═════ Supplied material

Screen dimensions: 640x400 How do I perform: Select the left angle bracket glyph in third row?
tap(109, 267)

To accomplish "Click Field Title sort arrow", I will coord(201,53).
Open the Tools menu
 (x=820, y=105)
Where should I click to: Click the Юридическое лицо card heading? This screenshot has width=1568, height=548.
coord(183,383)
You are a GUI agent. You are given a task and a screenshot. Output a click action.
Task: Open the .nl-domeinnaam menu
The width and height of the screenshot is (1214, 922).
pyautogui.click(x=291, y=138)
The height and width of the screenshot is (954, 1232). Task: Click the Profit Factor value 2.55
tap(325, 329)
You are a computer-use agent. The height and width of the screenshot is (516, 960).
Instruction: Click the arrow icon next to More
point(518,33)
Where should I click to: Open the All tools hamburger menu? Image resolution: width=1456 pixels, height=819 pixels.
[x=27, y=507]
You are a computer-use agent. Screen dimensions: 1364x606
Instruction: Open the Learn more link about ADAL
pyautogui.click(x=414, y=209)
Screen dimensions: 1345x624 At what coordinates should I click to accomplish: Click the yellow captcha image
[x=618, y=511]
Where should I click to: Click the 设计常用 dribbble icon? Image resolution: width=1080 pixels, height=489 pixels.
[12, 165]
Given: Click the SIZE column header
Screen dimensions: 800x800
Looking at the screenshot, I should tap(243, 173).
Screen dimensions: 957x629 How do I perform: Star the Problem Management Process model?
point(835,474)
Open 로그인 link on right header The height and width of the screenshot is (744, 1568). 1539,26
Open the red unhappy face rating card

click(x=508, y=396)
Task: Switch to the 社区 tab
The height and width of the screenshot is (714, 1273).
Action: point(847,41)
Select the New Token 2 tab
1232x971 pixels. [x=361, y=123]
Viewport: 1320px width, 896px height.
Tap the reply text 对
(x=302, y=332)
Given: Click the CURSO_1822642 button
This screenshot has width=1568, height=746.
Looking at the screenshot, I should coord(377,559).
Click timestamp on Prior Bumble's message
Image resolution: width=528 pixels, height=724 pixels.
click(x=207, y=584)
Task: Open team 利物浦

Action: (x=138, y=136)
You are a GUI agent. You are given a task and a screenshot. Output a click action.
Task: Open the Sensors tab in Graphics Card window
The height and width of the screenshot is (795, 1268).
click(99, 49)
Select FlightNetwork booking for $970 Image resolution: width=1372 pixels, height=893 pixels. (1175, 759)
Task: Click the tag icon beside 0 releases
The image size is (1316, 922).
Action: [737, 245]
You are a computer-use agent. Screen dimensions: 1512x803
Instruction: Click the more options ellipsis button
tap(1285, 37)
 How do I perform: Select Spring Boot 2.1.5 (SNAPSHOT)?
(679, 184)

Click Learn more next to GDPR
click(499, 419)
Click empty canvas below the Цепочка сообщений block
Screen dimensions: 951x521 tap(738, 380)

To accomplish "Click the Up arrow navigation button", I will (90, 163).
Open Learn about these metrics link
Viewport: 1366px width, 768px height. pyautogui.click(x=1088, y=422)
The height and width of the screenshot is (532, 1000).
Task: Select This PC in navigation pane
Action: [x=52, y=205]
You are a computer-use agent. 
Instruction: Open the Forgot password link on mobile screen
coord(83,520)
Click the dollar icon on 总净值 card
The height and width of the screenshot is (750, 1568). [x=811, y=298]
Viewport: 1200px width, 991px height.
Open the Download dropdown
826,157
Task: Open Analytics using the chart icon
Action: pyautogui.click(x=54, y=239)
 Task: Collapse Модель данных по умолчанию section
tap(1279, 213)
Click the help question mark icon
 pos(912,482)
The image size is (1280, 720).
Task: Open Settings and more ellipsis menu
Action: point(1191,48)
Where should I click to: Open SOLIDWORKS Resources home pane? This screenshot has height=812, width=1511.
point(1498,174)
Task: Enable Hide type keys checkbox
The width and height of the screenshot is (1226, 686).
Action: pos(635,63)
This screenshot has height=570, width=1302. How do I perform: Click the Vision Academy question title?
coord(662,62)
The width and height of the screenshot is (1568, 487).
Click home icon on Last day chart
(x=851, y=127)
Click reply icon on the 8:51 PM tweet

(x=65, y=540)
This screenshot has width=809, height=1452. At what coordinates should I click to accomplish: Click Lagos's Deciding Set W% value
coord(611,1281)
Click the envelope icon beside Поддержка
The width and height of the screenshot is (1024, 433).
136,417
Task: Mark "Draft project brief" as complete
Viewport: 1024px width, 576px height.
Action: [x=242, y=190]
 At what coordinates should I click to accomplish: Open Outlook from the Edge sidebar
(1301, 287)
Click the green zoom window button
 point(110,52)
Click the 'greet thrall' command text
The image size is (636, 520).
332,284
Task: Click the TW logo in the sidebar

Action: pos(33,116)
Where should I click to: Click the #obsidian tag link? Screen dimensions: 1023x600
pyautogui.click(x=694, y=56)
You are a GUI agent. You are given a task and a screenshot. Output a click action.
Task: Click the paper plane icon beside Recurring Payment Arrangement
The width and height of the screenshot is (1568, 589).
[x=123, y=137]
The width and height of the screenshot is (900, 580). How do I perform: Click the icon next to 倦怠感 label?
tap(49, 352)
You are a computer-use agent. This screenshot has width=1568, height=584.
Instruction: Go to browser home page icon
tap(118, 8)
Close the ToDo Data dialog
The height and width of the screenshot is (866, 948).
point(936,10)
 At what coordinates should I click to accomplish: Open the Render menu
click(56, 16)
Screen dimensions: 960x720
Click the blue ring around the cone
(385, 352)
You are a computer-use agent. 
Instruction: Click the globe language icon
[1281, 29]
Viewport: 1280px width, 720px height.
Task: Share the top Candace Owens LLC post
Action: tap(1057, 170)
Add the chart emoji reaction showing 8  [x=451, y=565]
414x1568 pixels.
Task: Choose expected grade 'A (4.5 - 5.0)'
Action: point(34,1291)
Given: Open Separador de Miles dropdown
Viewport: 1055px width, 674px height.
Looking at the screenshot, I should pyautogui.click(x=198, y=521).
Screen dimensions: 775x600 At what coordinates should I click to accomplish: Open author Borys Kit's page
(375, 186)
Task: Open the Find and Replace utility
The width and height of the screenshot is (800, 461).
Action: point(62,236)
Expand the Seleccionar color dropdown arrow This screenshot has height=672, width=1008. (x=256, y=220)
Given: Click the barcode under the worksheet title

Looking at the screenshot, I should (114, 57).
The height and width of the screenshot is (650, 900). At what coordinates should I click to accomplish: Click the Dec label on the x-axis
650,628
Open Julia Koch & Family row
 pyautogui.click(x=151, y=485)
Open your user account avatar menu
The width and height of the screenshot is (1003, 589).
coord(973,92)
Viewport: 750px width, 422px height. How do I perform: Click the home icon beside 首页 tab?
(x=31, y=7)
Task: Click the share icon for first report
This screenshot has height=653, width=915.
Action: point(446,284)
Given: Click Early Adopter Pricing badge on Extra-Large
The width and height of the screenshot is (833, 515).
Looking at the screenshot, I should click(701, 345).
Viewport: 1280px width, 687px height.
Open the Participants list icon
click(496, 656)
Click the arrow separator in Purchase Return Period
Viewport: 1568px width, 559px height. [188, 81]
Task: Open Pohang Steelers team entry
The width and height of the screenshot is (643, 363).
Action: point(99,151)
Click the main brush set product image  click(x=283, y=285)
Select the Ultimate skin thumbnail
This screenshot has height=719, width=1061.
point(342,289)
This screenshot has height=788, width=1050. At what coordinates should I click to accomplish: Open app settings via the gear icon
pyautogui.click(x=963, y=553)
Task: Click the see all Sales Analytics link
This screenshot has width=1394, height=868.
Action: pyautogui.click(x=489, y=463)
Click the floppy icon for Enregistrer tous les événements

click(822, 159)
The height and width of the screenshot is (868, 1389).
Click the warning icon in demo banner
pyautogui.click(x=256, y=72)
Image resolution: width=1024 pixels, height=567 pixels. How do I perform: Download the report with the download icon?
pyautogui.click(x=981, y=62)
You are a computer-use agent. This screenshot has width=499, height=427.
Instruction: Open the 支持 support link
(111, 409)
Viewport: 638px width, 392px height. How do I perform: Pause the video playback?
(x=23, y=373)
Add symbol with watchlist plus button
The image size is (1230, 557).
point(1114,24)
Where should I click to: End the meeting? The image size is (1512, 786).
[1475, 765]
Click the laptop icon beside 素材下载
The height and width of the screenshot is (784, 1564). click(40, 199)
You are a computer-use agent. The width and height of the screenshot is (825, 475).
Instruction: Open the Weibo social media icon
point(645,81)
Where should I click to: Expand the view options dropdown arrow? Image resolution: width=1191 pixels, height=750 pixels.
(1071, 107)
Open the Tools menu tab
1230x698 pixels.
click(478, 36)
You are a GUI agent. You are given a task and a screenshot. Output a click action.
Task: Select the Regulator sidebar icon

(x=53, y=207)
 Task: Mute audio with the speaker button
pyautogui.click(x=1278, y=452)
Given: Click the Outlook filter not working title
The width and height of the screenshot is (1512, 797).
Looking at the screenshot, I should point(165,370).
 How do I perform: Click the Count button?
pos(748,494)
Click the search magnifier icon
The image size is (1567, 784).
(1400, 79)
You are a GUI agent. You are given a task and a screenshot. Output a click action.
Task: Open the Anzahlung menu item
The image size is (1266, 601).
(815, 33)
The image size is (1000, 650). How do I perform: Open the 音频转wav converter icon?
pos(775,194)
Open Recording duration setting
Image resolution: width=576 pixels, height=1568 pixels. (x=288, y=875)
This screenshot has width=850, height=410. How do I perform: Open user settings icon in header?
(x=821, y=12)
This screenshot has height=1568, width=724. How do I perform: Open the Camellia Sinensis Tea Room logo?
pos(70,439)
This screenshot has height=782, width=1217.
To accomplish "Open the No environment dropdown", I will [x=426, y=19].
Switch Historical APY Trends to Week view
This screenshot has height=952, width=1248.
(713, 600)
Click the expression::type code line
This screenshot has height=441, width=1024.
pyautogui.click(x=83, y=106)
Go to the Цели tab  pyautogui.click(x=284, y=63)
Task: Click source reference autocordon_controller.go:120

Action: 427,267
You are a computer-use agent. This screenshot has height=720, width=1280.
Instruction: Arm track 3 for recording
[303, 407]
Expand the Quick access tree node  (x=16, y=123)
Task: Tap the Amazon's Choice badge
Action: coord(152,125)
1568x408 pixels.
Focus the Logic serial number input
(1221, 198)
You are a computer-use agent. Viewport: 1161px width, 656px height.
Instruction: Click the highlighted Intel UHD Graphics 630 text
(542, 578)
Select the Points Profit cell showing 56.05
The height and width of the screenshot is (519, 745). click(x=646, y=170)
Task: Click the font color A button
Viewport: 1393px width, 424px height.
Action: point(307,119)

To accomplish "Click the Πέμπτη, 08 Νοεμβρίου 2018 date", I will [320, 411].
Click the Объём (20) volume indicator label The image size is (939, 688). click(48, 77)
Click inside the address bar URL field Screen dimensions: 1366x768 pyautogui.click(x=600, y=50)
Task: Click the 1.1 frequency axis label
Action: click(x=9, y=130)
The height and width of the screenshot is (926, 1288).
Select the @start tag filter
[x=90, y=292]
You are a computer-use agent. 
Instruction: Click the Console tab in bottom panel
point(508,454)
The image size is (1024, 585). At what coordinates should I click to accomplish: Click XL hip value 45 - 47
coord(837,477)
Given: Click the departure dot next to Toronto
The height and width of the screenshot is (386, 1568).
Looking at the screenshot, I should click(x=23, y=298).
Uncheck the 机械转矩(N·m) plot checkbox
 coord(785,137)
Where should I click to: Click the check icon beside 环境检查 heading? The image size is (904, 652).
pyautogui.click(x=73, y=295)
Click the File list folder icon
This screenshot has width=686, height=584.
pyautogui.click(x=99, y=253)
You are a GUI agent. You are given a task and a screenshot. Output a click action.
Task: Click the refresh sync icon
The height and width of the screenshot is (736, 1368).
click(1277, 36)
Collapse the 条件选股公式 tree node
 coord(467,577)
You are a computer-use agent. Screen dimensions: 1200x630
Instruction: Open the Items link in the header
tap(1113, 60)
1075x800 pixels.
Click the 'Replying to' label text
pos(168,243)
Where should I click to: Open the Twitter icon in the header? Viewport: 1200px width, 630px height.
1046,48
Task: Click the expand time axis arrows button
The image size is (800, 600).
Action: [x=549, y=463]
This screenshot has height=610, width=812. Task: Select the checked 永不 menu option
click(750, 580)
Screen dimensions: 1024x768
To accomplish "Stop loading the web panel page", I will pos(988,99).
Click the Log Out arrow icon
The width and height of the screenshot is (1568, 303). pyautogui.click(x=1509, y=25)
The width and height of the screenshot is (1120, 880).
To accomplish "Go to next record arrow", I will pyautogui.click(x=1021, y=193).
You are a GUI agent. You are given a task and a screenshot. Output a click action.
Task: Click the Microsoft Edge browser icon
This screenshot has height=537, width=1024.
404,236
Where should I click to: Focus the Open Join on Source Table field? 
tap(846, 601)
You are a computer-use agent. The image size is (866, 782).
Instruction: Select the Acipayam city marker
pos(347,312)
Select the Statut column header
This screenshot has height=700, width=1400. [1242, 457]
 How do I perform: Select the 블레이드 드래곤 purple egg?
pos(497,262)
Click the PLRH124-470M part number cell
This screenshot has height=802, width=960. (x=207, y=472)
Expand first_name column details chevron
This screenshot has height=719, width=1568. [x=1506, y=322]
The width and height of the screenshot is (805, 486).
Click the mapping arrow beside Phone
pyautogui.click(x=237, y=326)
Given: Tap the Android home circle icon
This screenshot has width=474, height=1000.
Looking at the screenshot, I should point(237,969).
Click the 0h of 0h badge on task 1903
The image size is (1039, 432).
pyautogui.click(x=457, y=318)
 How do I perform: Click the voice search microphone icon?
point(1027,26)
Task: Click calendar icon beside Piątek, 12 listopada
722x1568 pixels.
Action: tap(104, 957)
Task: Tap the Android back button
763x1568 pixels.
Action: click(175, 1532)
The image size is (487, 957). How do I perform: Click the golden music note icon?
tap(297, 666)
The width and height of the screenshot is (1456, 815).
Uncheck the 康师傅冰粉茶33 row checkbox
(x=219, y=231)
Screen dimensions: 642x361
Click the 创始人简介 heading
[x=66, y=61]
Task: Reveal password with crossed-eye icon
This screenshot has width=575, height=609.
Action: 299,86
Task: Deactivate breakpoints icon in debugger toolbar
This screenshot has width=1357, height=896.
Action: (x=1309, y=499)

══════════

■ **Task goal**: Filter the entries down to the lines with the word "Switch" in them, and copy those lines.

■ **Reply to the exercise**:
Task: Switch to the 社区 tab
Switch Historical APY Trends to Week view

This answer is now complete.